Il est grand temps pour nos hommes politiques d’endosser le costume d’homme d’Etat. Il est grand temps d’envoyer une image claire aux Tunisiens et au monde international.
Par Jamel Dridi
Au-delà des raisons du conflit au sein de l’exécutif opposant le chef du gouvernement et le président de la république tunisienne, c’est l’image de la Tunisie qui est maintenant en jeu. Son image institutionnelle ainsi que sa crédibilité politique et diplomatique.
Des clashs à répétition par médias interposés
Dès le début, sans doute pour objecter immédiatement à leur surprenante association politique, les chefs de la «troïka», la coalition tripartite au pouvoir, ont médiatiquement fait savoir leur proximité qui allait notamment se matérialiser par une rencontre hebdomadaire «officieuse». En bref, l’idée était de montrer qu’en plus des rouages classiques de communication institutionnelle, Ennahdha, Congrès pour la République et Ettakatol, parleraient en direct ensemble au moins une fois par semaine pour se caler et être cohérent.
Aujourd’hui, on en est loin et ces «frères ennemis» se parlent maintenant par médias tunisiens interposés. Des membres d’une même équipe qui n’arrivent même plus, dans le petit périmètre de la capitale tunisienne, à se voir et à régler leur différends discrètement, et à lever leur linge sale entre eux, «ce n’est pas normal» pour reprendre une expression de la rue tunisienne!
Si ces hommes politiques ont voulu montrer un blocage institutionnel à la tête de l’Etat, d’ailleurs clairement signifié dans les faits par le refus du président de la république provisoire Moncef Marzouki de signer des engagements auprès du Fonds monétaire international (Fmi), on peut dire qu’ils y ont déjà réussi. Les Tunisiens en sont désormais conscients et leurs partenaires internationaux aussi d’ailleurs. Ce qui n’est guère rassurant aussi bien pour l’opinion locale qu’internationale.
Il faut donc arrêter d’urgence ce cirque à la tête de l’Etat tunisien.
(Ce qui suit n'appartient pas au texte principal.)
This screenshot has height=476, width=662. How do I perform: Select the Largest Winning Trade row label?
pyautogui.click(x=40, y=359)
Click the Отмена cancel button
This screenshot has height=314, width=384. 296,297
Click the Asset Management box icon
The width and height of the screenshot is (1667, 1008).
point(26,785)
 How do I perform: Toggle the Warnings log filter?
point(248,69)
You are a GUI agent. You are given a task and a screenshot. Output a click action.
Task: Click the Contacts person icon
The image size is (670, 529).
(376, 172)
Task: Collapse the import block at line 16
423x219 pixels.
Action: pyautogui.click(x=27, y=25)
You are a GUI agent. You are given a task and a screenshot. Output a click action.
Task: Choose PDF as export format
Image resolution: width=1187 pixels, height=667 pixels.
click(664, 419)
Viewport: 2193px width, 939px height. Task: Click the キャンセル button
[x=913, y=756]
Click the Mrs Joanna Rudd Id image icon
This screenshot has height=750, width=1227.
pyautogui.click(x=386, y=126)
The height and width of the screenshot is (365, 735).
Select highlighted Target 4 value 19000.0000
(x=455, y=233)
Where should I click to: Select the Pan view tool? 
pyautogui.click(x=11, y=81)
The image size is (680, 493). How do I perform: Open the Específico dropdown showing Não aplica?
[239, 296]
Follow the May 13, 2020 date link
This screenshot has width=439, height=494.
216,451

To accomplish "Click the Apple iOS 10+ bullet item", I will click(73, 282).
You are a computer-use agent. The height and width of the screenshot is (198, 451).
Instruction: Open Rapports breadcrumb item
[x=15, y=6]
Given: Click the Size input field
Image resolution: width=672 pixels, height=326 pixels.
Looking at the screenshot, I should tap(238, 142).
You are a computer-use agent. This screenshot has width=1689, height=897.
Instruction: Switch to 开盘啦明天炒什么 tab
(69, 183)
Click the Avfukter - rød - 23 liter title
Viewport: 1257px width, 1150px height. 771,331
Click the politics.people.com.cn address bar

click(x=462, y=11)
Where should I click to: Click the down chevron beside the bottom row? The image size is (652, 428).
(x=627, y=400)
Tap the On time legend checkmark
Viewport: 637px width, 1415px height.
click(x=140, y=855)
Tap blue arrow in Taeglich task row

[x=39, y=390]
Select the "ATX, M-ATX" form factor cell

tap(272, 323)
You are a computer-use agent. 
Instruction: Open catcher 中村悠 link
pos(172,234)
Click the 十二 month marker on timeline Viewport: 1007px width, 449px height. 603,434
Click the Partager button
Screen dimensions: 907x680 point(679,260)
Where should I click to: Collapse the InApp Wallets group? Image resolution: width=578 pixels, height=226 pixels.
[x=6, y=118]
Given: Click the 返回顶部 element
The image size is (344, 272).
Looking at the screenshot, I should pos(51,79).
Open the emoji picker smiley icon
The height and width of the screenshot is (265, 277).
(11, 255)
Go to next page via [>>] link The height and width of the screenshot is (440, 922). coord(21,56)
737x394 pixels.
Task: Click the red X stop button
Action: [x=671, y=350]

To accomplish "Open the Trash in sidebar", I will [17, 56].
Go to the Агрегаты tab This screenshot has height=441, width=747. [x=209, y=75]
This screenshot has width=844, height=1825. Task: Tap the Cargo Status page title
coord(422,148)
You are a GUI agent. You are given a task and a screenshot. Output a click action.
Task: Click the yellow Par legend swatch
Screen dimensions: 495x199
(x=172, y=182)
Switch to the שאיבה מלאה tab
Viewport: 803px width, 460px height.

Soit les parties de la «troïka» vont dans la même direction, soit ce n’est pas le cas et ils doivent divorcer à l’amiable, tout en préparant des élections anticipées qui permettraient de redistribuer de manière plus claire les cartes du pouvoir.
Le cas du limogeage annoncé du gouverneur de la Banque centrale tunisienne (Bct) est un autre exemple criant des improvisations au sein de la «troïka» et, particulièrement, du pouvoir exécutif.
La complicité a cédé la place aux suspicions.
Mettre fin aux querelles fratricides
Cela fait 6 mois au moins que ce gouverneur est «remercié» et «réembauché» presque tous les deux jours, au moment même où notre pays a le plus besoin de stabilité, de cohérence et de visibilité pour rassurer ses partenaires internationaux. Quelle doit être la perplexité de ces derniers face à ces atermoiements? Soit Mustapha Kamel Nabli est compétent et on doit le laisser travailler. Soit il ne l’est objectivement pas et auquel cas l’on met définitivement fin à ses fonctions. Et si on lui reproche des manquements sérieux, on doit l’expliquer clairement aux Tunisiens.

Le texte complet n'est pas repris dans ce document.